*** Opening Excerpt provided ***

Black agrees that the 2012 Obama wants his “grand bargain” going forward, but not with having wanted it all along. Yet listen (again) to the video at the top, in which Senator Obama talks to a roomful of Robert Rubins in 2006.


There he says plainly:

Both sides of the political spectrum have tended to cling to outdated policies and tired ideologies. For those on the left … too many of us have been interested in defending programs the way they were written in 1938.

He’s wasn’t a bad negotiator, nor was he tragically idealistic. He just had different goals than we wanted him to have, and he only failed because Tea Party Republicans, not progressive Democrats, stopped him. Just as Monica Lewinsky did, by the way, during the Clinton administration.


Yes, Clinton wanted to cut Medicare just as badly as Obama wanted to cut Social Security.


Note in the clip above, how Cenk Uygur soft-pedals Clinton’s betrayal — “That’s pretty disappointing.” Soft-pedaling these “disappointments” give them cover for doing more of the same. (A version of conversation discussed above, without the Young Turks wrapper, is here.)


‘Squaring Big Money Politics with Folk Appeal’


Is it possible that Democratic Party leaders want to fail in their negotiations with Republicans? Do they lose. not because they’re bad at it, but because these failures give them what they actually want?

*** Closing Excerpt provided ***
*** Opening Extracted information ***

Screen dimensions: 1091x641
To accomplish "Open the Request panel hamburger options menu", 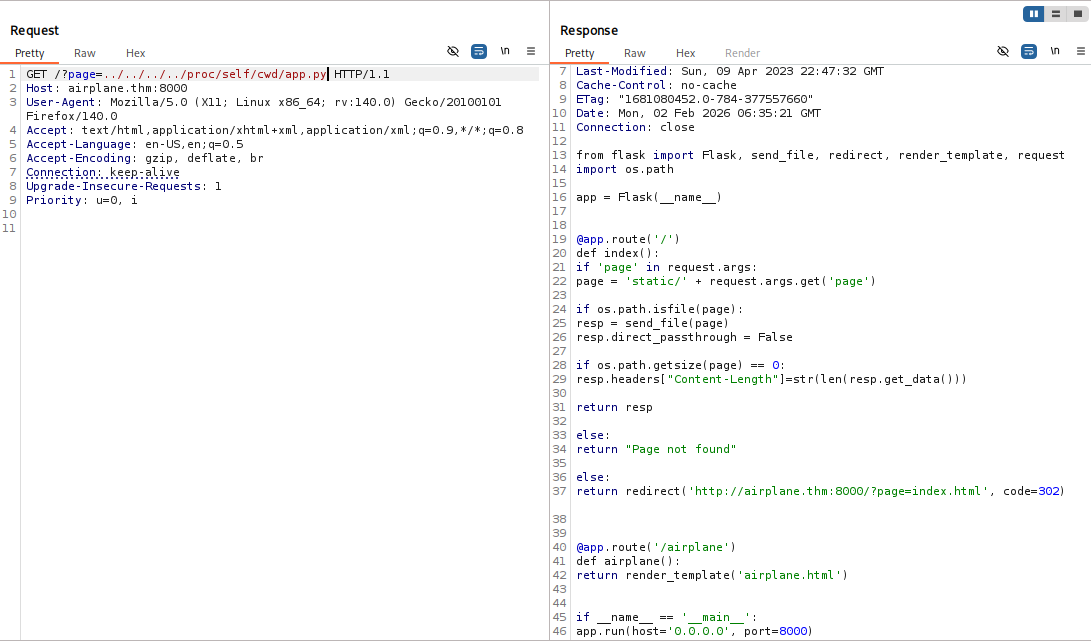I will tap(531, 51).
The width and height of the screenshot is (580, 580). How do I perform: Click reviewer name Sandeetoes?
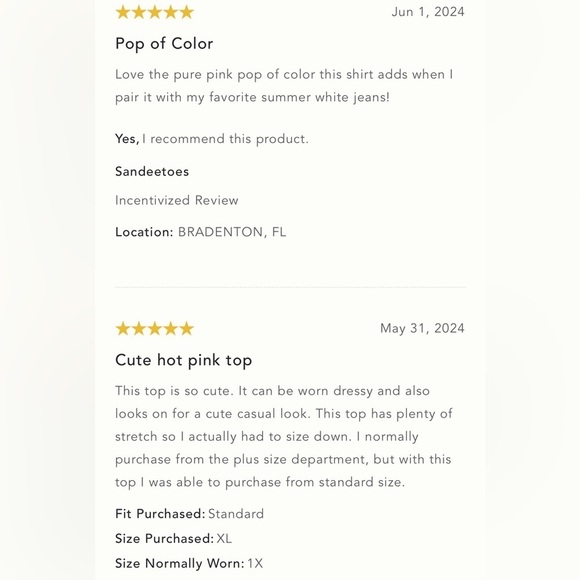tap(152, 172)
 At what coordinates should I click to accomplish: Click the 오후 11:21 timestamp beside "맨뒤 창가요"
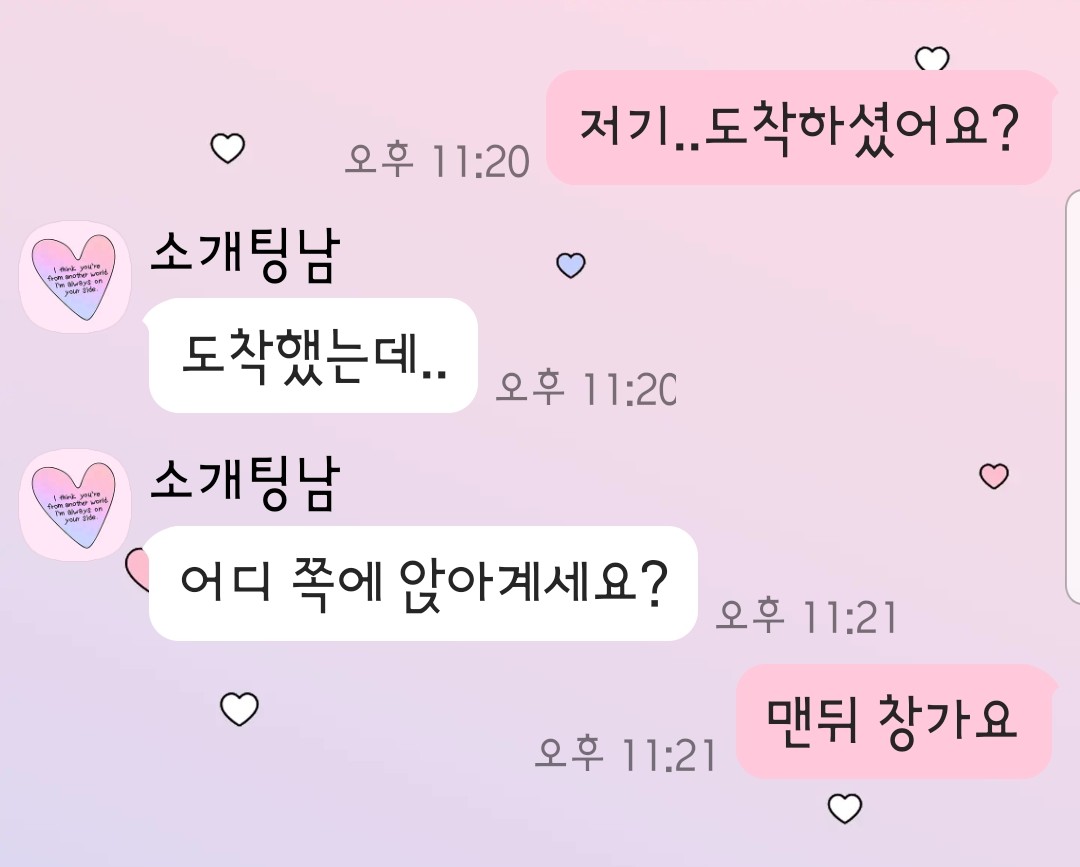pyautogui.click(x=625, y=753)
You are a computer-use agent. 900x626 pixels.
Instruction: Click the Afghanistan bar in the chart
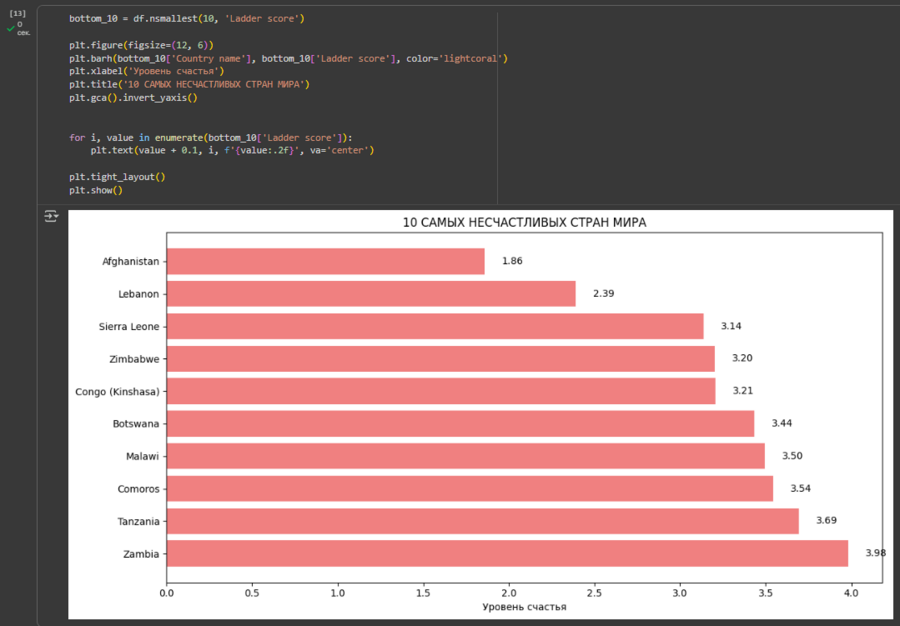point(325,261)
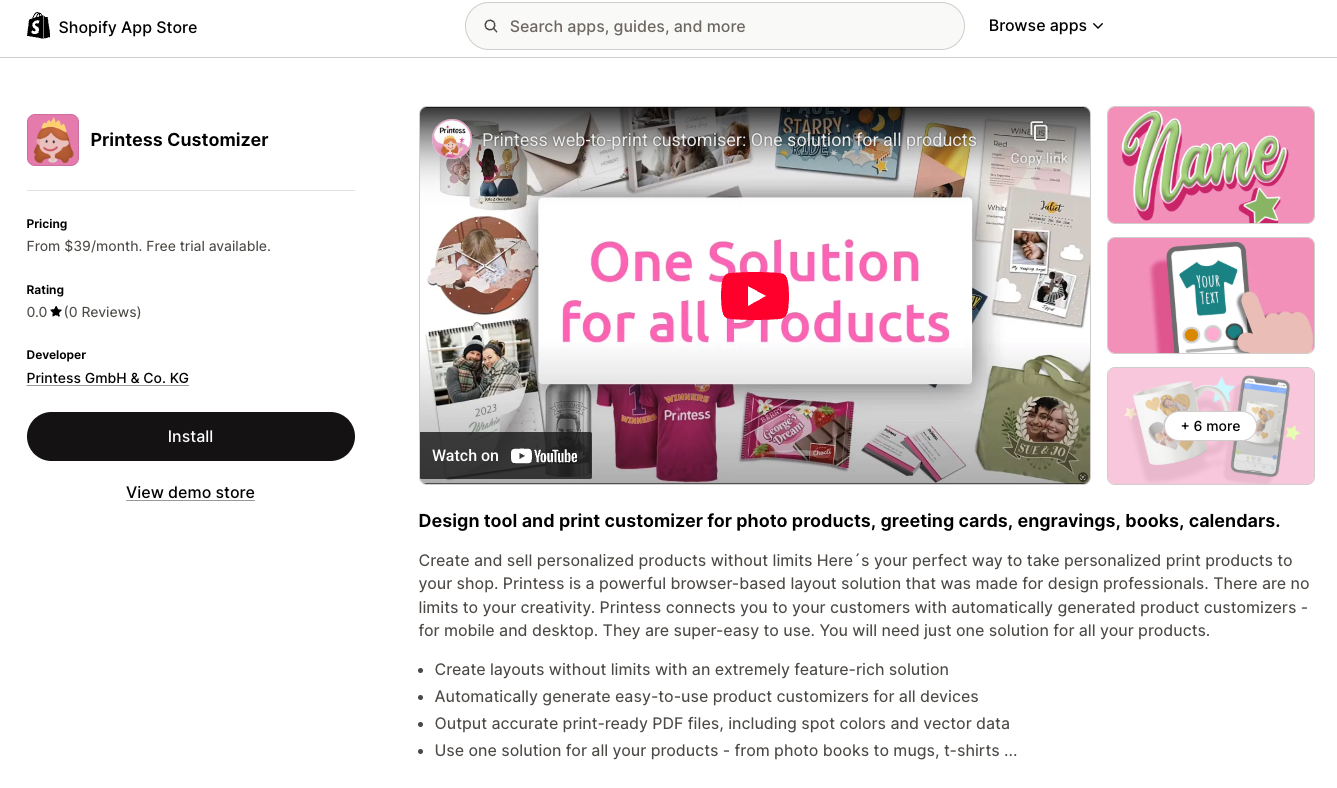Expand the Browse apps dropdown

point(1046,26)
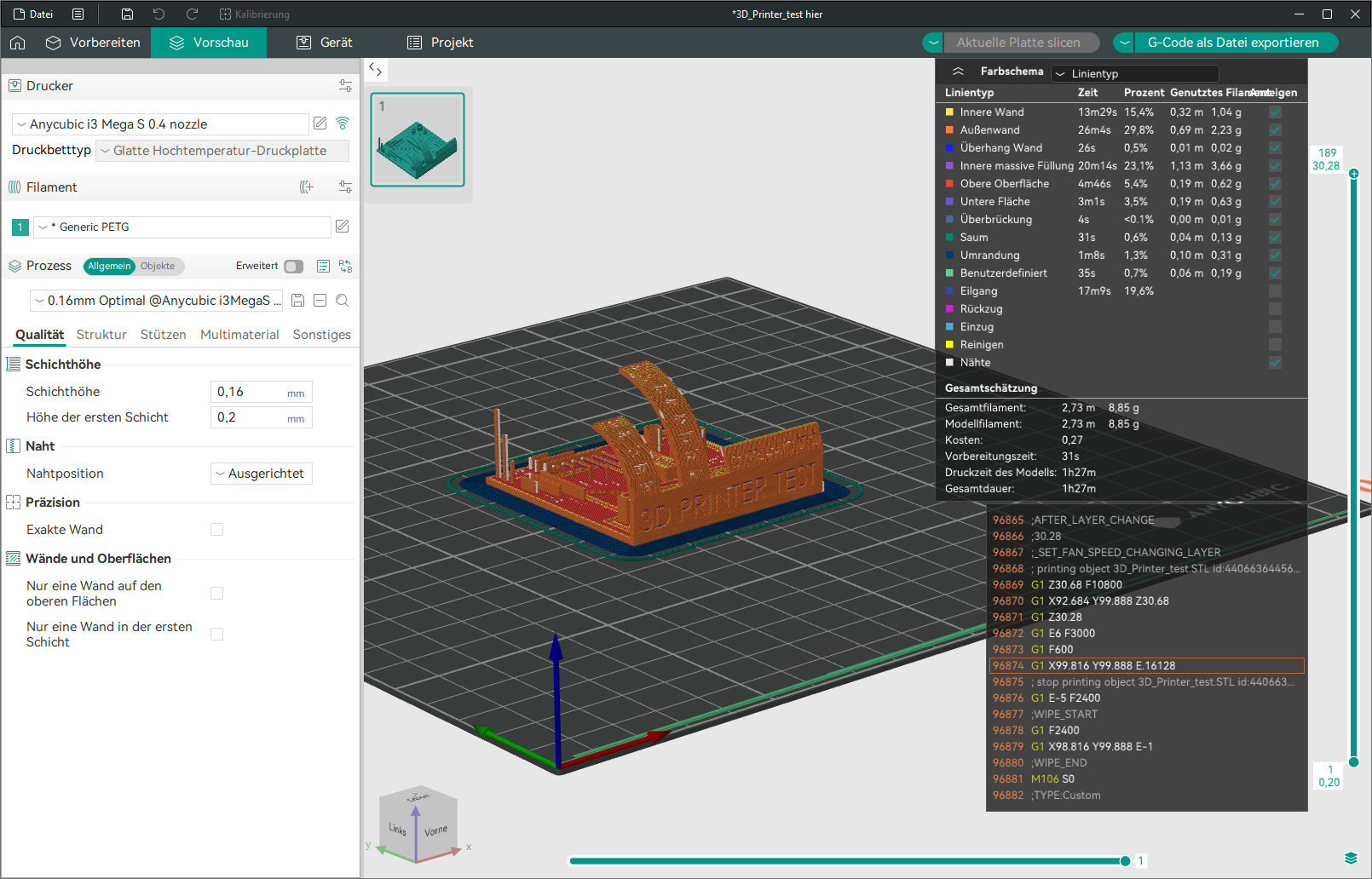
Task: Open the Vorbereiten tab
Action: pos(93,43)
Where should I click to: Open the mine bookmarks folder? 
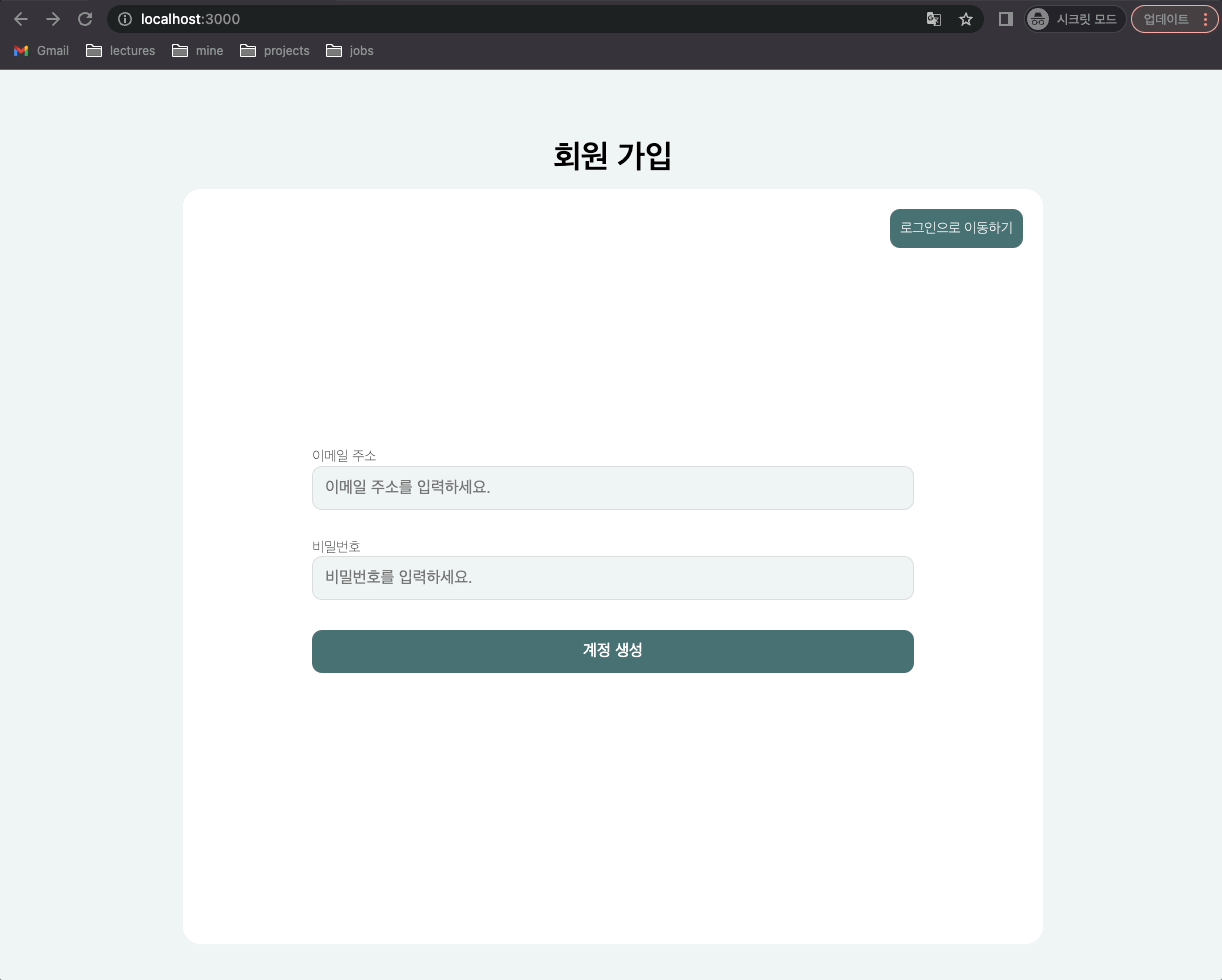click(198, 50)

*** Closing Extracted information ***

Tasks to complete:
**1)** According to the excerpt about Obama's "grand bargain," who stopped Obama from reaching it?
**2)** List every personal name that appears in the excerpt about Obama's "grand bargain."

Solutions to the problems:
**1)** Tea Party Republicans, not progressive Democrats.

**2)** Black, Obama, Robert Rubin, Monica Lewinsky, Clinton, Cenk Uygur